The property has large redwood trees at the two longitudinal sides of the property, thus channeling ones focus from the front garden area to the to back views. The design consists of shrouding the open common space in a wood tube that connects the garden in the front to the viewing deck off the living space at the rear.
Situated near the top of the mountain range, about 1800 feet above sea level the site is confronted with extreme weather and wide temperature swings. The roof of the tube form is warped out creating a large ventilation volume for the living space echoing the wisps of the coastal fog flowing inward, thus cooling the interior with the afternoon breezes. The main living space becomes the connector of the two contrasting outdoor spaces.

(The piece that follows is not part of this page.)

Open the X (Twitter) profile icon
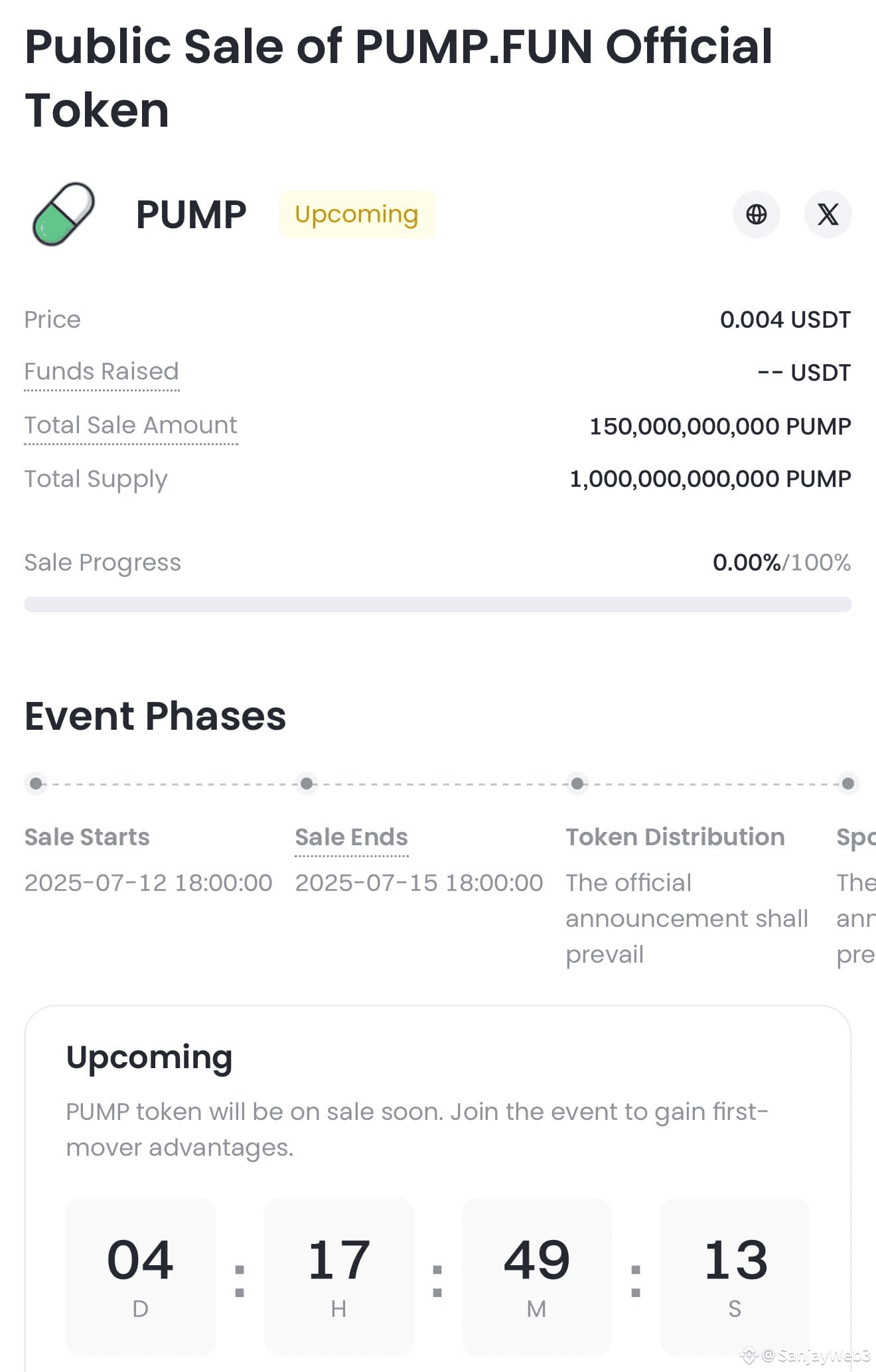The width and height of the screenshot is (876, 1372). [828, 214]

Working with the existing floor plan the design transformed the kitchen area to open out and connect to the front yard garden and forming an outdoor dining area. A concrete planter/bench was placed to further define the outdoor garden space.
Opposite of the remodeled kitchen the interior dining space seamlessly opens out to the viewing deck creating one large open space and extending the roof structure as a trellis to shelter the space from the direct sun.
A new stair connects the main floor with the lower ground floor continuing the wood tube down through a crevasse to a media/projection room, bedroom and office area.